Conforme crescia, Chico se transformou em uma das atrações da Rota das Barragens, era comum vê-lo em fotos ou interagindo com os visitantes do local, que funciona como pousada e restaurante. A proximidade com humanos fez com que ele se tornasse dócil, segundo Marques. Contudo, por ser um animal exótico, o dono da fazenda procurou, em maio, a promotoria de São Francisco de Paula para regularizar a situação e a permanência do cervo na propriedade.
A Divisão de Fauna da Secretaria Estadual do Meio Ambiente (Sema) foi acionada, o paradouro foi inspecionado e foi decidido que o Chico deveria ser removido de lá. Por meio de nota, a assessoria de imprensa da Sema justificou a decisão:
"Por se tratar de um animal de espécie exótica em todo território nacional, que pode vir a ameaçar e colocar em risco as populações de animais silvestres nativos, o indivíduo foi destinado a cativeiro permanente em empreendimento autorizado pela Divisão de Fauna".
Por ser jovem, Chico vive sozinho, em um recinto de 1,050 metros quadrados, separado dos outros dois cervos do parque.
Apesar de estar em conformidade com a lei, são justamente essas condições que geraram a revolta dos moradores de São Francisco de Paula que, inclusive, alavancaram nas redes sociais a expressão "DevolvamOChico".
A batalha pelo retorno de Chico
Em setembro, ocorreu a transferência do cervo. Até então, o antigo tutor não sabia que Chico havia sido levado para o Parque Aldeia do Papai Noel, de Gramado. O paradeiro do animal foi descoberto pela advogada Daniella Pinto, que viu nas redes sociais uma publicação do parque na qual eram pedidas sugestões de nomes para o veado, relembra.
— Eu comentei esse post falando que ele tinha nome e que tinha sido retirado daqui pela Sema. Depois, eu fiz uma publicação falando que ele estava sendo utilizado como rena em Gramado. A partir daí, houve um envolvimento muito grande da comunidade local pela volta do Chico — afirma.

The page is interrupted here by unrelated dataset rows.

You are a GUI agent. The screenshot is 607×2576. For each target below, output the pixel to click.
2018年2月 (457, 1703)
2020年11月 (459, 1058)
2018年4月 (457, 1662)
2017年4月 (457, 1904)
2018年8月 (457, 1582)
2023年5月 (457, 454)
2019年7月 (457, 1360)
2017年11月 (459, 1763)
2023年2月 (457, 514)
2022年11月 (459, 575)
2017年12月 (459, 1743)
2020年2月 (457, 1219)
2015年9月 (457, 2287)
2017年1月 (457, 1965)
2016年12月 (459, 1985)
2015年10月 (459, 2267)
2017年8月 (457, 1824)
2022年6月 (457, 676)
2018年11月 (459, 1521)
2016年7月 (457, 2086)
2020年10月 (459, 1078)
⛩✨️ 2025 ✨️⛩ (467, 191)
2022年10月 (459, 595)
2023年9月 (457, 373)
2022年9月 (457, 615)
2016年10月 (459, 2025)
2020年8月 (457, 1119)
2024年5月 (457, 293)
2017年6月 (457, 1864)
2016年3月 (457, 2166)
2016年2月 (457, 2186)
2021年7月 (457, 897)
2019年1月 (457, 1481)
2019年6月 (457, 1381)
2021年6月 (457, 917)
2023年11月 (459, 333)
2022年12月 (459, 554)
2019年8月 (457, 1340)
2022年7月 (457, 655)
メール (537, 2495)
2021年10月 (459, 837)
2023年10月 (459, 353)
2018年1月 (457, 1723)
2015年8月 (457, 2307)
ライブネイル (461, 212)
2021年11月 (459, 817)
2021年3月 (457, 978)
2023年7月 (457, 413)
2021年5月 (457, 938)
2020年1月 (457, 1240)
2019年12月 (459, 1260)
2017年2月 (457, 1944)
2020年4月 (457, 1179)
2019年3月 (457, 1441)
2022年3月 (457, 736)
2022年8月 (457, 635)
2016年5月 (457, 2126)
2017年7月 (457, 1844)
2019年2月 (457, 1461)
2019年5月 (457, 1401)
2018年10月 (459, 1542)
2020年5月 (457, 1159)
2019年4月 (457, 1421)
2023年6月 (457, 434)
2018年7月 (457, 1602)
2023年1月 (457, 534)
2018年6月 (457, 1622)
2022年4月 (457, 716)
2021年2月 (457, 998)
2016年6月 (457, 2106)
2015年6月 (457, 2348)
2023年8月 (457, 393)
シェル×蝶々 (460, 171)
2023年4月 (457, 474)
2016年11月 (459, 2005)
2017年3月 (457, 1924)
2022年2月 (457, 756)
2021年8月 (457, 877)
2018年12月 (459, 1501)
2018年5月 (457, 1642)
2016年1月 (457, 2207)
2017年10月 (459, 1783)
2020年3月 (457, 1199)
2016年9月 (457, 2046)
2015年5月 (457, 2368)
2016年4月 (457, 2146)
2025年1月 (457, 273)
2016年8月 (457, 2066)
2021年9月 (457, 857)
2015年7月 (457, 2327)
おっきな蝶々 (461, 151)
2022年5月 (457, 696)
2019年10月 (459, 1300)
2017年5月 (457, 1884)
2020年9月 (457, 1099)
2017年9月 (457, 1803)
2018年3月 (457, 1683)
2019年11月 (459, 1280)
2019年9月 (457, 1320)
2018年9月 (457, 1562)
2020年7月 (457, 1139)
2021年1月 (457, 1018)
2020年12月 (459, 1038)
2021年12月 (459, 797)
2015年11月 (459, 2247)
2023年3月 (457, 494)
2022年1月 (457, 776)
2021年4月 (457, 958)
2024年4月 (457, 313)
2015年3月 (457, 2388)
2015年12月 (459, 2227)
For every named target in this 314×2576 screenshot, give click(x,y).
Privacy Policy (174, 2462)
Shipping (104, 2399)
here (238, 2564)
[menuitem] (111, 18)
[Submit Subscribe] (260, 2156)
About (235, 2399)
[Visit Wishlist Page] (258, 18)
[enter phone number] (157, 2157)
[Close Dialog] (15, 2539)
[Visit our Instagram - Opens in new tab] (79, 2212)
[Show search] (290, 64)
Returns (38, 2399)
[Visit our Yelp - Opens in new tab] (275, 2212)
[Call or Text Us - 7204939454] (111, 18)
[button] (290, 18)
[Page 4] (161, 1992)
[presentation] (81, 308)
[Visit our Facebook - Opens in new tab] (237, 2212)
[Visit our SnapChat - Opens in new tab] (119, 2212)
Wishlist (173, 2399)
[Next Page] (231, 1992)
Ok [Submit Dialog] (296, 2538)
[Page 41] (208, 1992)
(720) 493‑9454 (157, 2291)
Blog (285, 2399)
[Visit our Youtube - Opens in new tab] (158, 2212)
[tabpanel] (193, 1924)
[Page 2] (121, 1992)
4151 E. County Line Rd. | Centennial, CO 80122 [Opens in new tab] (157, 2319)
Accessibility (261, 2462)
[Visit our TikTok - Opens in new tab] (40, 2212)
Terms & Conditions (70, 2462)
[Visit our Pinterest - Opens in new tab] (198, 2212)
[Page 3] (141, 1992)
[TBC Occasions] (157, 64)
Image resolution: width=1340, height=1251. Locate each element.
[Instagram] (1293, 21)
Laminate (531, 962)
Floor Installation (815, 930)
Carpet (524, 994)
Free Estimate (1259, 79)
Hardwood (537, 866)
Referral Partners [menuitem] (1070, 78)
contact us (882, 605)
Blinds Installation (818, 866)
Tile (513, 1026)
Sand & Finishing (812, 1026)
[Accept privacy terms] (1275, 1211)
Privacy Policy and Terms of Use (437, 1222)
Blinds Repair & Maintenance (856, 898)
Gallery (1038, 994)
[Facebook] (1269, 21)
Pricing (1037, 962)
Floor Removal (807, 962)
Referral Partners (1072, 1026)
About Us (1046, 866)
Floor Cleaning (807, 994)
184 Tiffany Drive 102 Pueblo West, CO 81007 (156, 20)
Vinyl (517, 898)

A advogada, que passou a atuar como voluntária no caso, explica que luta pela flexibilização da lei em prol do bem-estar animal:
— Embora entendamos a legislação, acreditamos que seja razoável considerar o bem-estar e saúde animal. Tirar o Chico de um ambiente aberto e livre para viver em um cativeiro, trancafiado, não é justo. Vamos fazer o possível para que ele fique em uma situação melhor do que a de agora.
Marques reforça o posicionamento de Daniella:
— Eu só quero que ele fique bem, que tenha liberdade e isso não quer dizer, necessariamente, que ele tenha que ficar conosco. Mas desejo que o Chico tenha uma condição de vida igual ou melhor da que ele tinha aqui.
A reportagem de GaúchaZH tentou contar a Aldeia do Papai Noel, mas não obteve retorno. Contudo, no dia 10 de novembro publicou uma nota, no Instagram, na qual afirma que tem autorização, desde 2006, do Instituto Brasileiro do Meio Ambiente e dos Recursos Naturais Renováveis (Ibama), que atende "todas as condições e normas ambientais previstas na legislação própria".